Copy word for word the lines in the records below, starting at the line with "You are a computer-use" and ending at the line with "The width and". Skip the pictures.

BEGIN The input

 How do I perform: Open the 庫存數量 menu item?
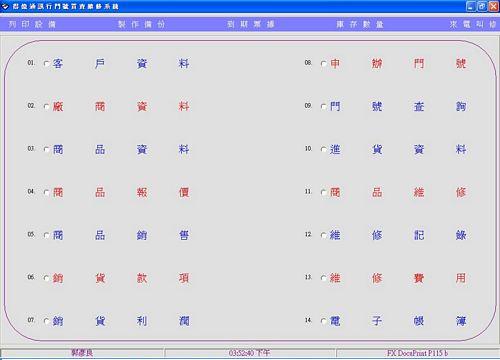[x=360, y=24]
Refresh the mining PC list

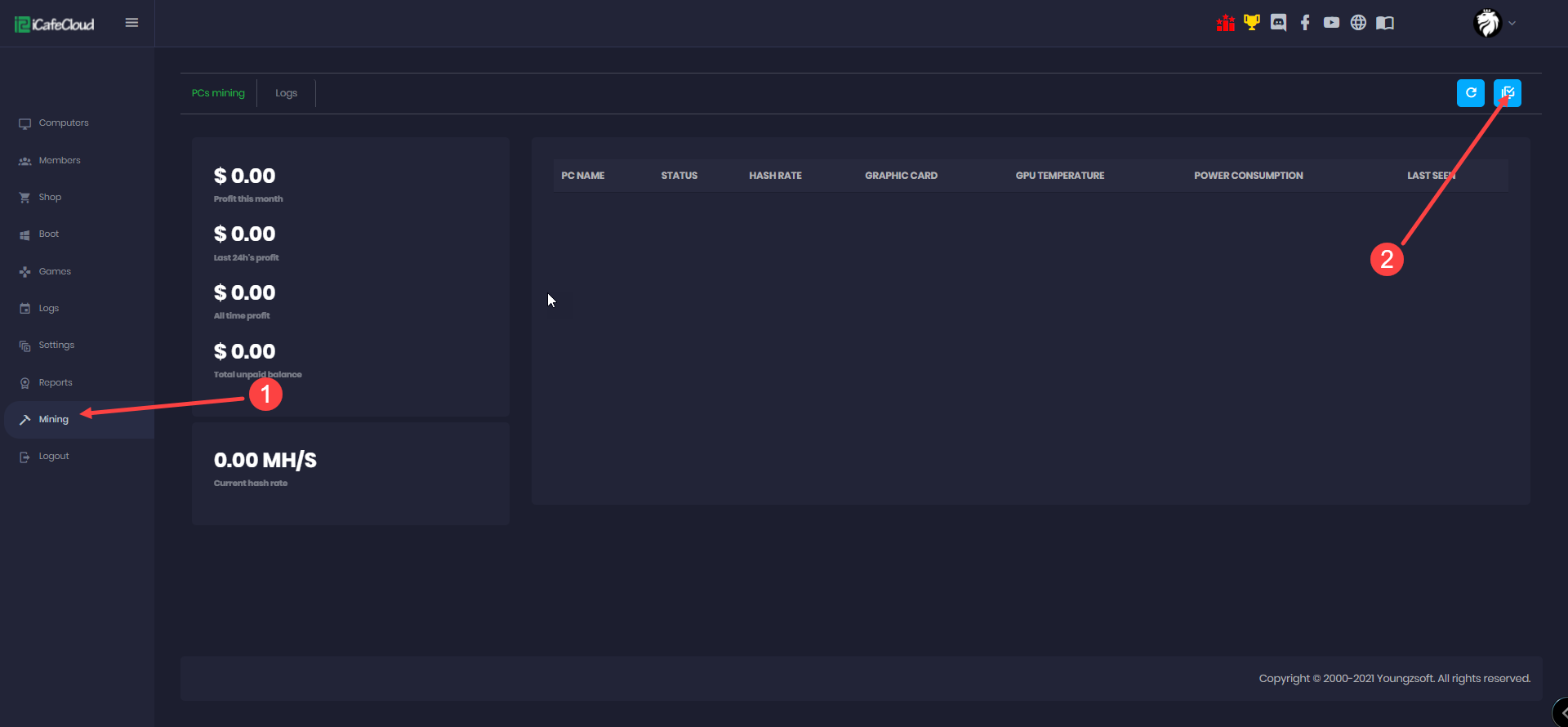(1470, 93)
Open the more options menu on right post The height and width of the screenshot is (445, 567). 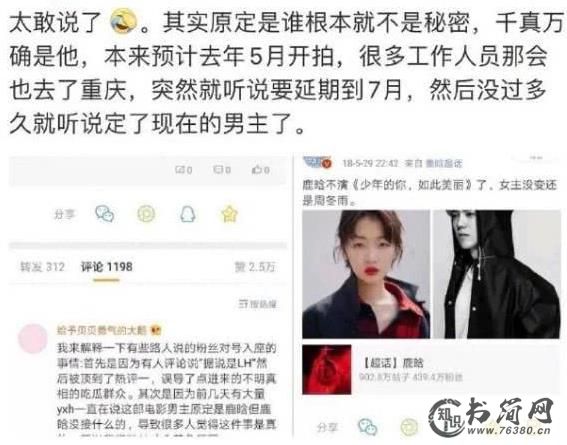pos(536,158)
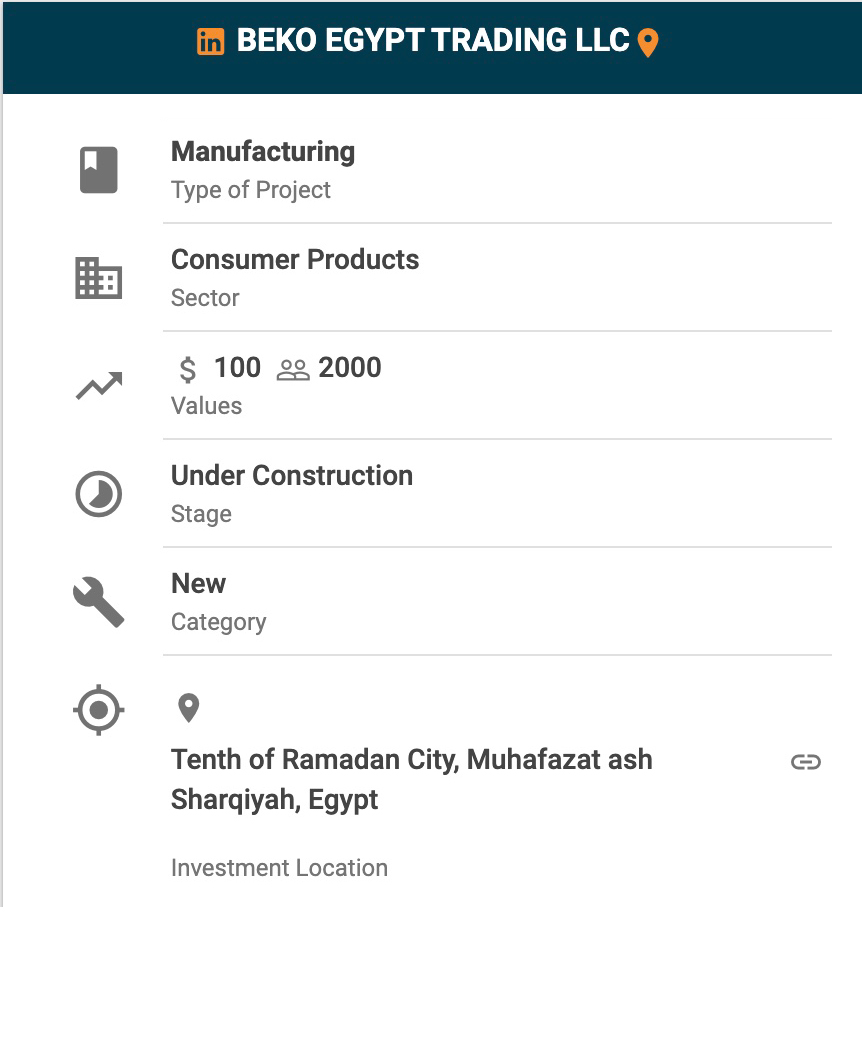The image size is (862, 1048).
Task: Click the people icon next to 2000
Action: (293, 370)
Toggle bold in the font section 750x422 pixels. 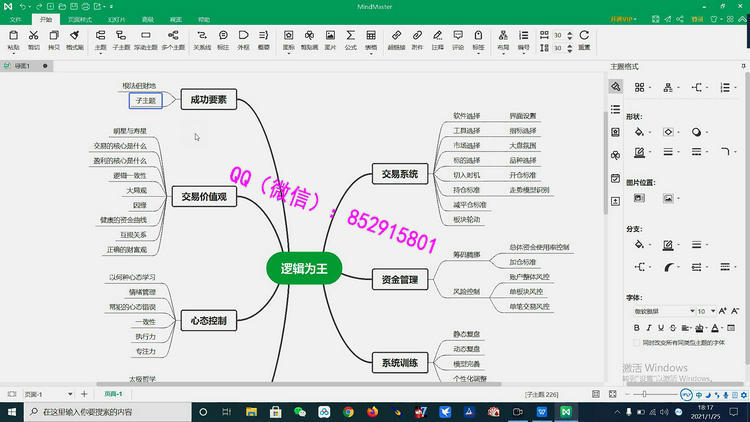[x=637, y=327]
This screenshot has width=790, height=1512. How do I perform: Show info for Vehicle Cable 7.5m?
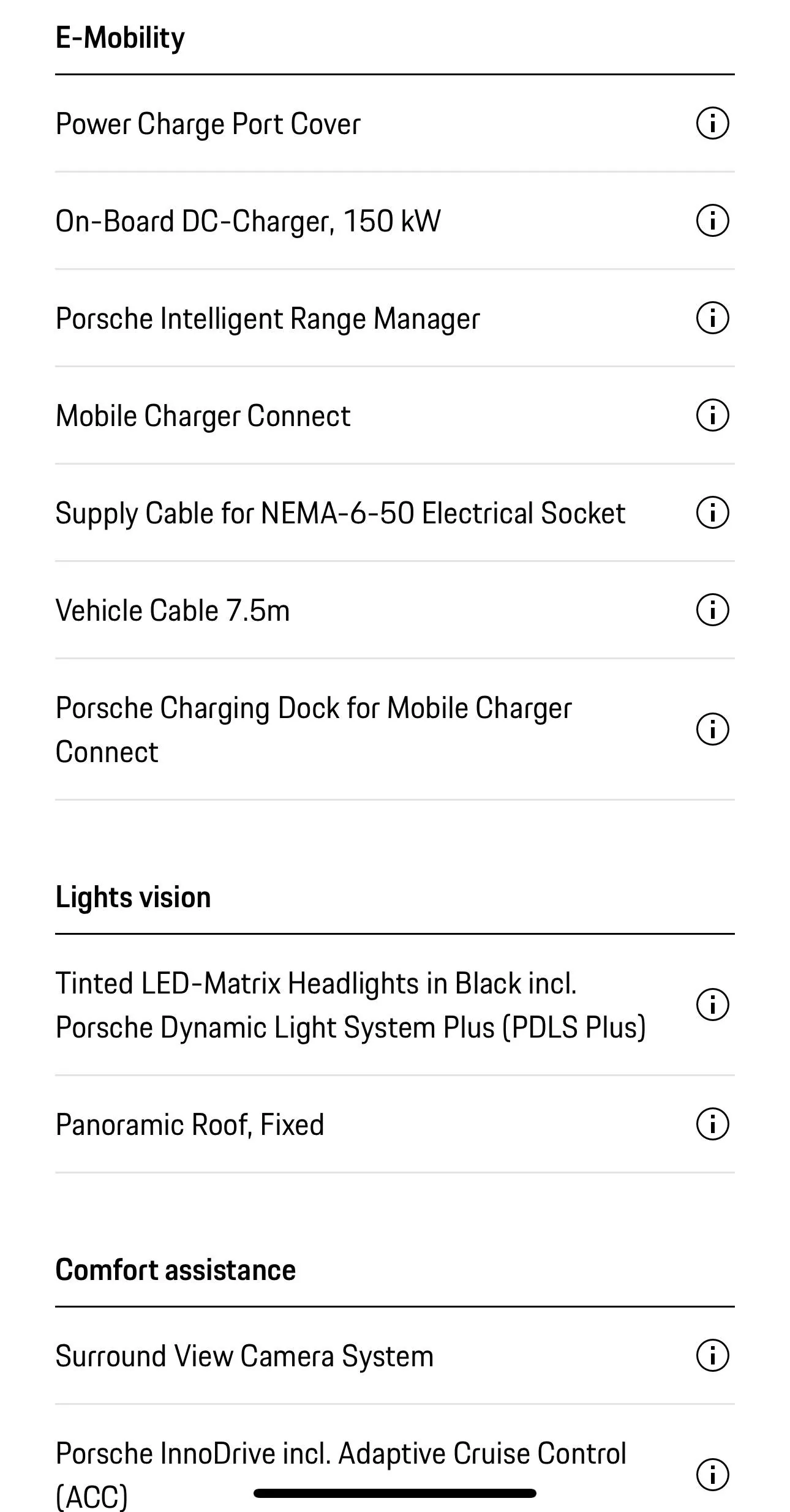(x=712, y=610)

END The input
BEGIN The input

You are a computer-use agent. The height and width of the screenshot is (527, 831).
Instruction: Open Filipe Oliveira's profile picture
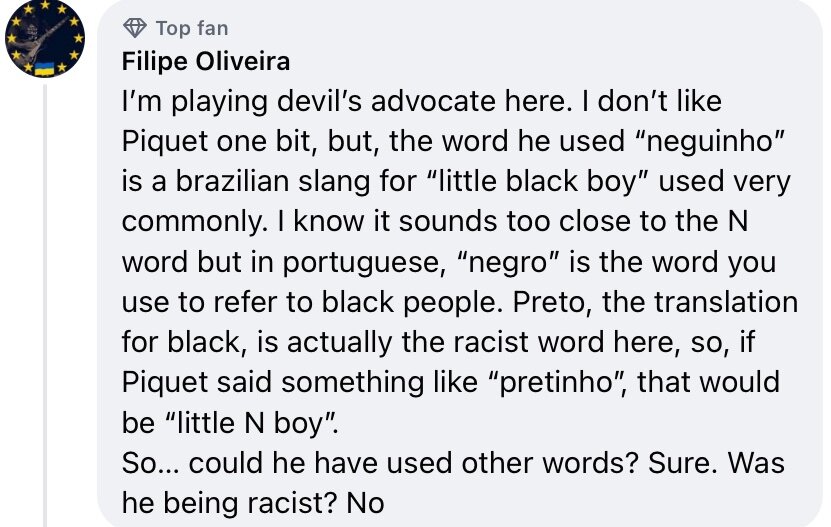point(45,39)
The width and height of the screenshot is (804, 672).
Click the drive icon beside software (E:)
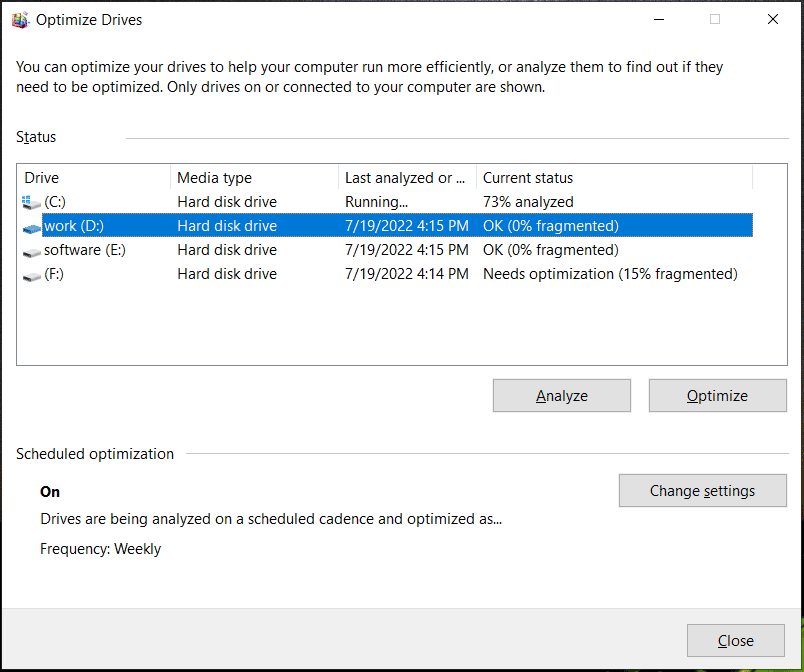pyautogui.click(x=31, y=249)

END The input

Result:
You are a computer-use agent. The height and width of the screenshot is (527, 831).
Instruction: Open Filipe Oliveira's profile picture
point(45,39)
The width and height of the screenshot is (804, 672).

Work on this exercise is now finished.